• [Текст для чтения]
*-*-*
Я помню, как после своей самой первой записи они в состоянии некоторой эйфории ввалились к нам в квартиру около полуночи и буквально физически принудили нас прослушать пленку. Забавно, что по прихоти судьбы с ними тогда играл "наемный" барабанщик Валера Кирилов, который спустя лет пять стал членом нашей группы ЗООПАРК, где и работает по сию пору».
А в то время Майк опекал Цоя, и тот отвечал ему благодарностью, многие это помнят...
Позже Майк познакомил Виктора с БГ, сдал, так сказать, с рук на руки.
Через несколько лет Майк, Цой, Буйнов и я стояли в служебном буфете "Лужников" во время совместного концерта. Буйнов рассказал какую-то байку (он на это дело мастер), я же в ответ поведал ему о том, как ЗОО участвовал в совместном концерте с Глызиным (бывали в те времена такие чудеса), где выступал парень, загримированный под Буйнова, ("Весёлые Ребята" тогда только разошлись), и я стоял в полном недоумении от увиденного глюка.
То был концерт, посвящённый памяти Саши Башлачёва. Нечто странное сквозило в воздухе в тот вечер. Казалось, что все насыщены энергией необъяснимой тоски и неопределённости. Я не помню, чтобы кто-нибудь общался друг с другом так, как это делали мы. Все ходили, как варёные. Не могу сказать, что игралось на том концерте. Меня так вообще весь день преследовала мысль: "Кто следующий, кто?" Я вглядывался в лица музыкантов, и этот вопрос то терялся в сознании, то отчётливо проступал, как тошнота с похмелья. В тот день я отчего-то так и не сказал Витьке, что запись сохранилась у меня. А зря, потому что следующим был Цой. Помню, как я узнал о его смерти: очень рано утром мне позвонила секретарь Рок-Клуба Оля Слободская и сказала, что Цой погиб. Я спросонок всё никак не мог понять — о чём она говорит, а когда до меня дошёл смысл сказанного, я вскочил и побежал к Майку с этой новостью.
*-*-*
• [Исходные данные]
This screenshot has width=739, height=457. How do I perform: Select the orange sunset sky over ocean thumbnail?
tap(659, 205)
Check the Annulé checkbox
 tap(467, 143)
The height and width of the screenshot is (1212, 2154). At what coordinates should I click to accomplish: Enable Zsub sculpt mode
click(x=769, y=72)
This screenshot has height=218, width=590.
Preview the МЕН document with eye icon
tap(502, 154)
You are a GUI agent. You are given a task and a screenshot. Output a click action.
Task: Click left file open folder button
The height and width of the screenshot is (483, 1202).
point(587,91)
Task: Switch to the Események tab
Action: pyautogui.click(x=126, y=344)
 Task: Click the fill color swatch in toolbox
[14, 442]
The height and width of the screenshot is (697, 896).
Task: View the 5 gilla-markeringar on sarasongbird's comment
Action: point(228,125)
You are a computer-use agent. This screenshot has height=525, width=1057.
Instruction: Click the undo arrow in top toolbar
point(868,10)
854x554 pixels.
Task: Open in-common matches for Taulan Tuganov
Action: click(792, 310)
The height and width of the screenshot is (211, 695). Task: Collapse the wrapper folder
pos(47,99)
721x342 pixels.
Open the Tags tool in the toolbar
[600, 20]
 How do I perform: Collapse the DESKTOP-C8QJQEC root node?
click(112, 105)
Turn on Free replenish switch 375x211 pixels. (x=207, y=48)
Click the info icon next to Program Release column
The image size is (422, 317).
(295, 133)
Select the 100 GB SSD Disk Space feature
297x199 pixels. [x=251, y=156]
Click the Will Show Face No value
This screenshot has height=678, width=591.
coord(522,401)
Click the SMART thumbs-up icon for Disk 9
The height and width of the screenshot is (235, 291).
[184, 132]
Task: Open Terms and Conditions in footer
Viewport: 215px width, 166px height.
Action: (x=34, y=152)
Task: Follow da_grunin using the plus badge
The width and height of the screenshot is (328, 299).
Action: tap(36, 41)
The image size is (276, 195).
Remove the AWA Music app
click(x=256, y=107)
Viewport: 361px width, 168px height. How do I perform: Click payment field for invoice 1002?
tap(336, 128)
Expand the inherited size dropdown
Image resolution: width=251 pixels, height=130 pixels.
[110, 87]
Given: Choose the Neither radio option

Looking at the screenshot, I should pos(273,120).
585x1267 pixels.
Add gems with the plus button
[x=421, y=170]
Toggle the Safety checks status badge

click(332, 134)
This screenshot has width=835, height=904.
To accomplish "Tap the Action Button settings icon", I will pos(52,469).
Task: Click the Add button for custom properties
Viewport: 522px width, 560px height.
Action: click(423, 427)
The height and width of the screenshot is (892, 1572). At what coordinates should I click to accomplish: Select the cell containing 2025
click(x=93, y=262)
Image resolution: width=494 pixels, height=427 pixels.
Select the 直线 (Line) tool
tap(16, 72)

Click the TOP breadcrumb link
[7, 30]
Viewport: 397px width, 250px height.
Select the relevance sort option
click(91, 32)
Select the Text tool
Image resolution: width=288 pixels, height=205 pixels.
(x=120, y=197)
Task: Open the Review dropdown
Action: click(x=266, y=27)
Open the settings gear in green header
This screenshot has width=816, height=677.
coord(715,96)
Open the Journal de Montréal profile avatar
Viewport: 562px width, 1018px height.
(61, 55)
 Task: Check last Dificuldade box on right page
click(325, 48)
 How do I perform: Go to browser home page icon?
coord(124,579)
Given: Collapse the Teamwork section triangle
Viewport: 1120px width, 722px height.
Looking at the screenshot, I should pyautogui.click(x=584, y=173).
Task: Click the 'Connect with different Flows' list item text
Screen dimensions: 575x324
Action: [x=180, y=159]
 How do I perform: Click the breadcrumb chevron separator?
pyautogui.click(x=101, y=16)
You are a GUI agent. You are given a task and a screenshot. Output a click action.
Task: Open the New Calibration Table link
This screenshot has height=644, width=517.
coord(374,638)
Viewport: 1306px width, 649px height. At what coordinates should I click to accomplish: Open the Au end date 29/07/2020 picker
*-*-*
• [Условия заданий]
**A.** Определите, соответствуют ли отрывку о Майке и Цое утверждения (i)–(iii), и ответьте «да» или «нет», приведя решающие слова отрывка дословно: (i) Валера Кирилов позже стал членом группы ЗООПАРК; (ii) о гибели Цоя рассказчику сообщили по телефону из Рок-Клуба; (iii) в день концерта памяти Саши Башлачёва рассказчик сказал Витьке, что запись сохранилась.
**B.** Перепишите дословно часть отрывка о Майке и Цое, начиная со слов «Позже Майк познакомил» и продолжая до слов «от увиденного глюка.» включительно.
Строки здесь ни при чём.

• [Ответы к заданиям]
**A.**
(i) Да: «который спустя лет пять стал членом нашей группы ЗООПАРК».
(ii) Да: «мне позвонила секретарь Рок-Клуба Оля Слободская и сказала, что Цой погиб».
(iii) Нет: «В тот день я отчего-то так и не сказал Витьке, что запись сохранилась у меня».

**B.**
Позже Майк познакомил Виктора с БГ, сдал, так сказать, с рук на руки.
Через несколько лет Майк, Цой, Буйнов и я стояли в служебном буфете "Лужников" во время совместного концерта. Буйнов рассказал какую-то байку (он на это дело мастер), я же в ответ поведал ему о том, как ЗОО участвовал в совместном концерте с Глызиным (бывали в те времена такие чудеса), где выступал парень, загримированный под Буйнова, ("Весёлые Ребята" тогда только разошлись), и я стоял в полном недоумении от увиденного глюка.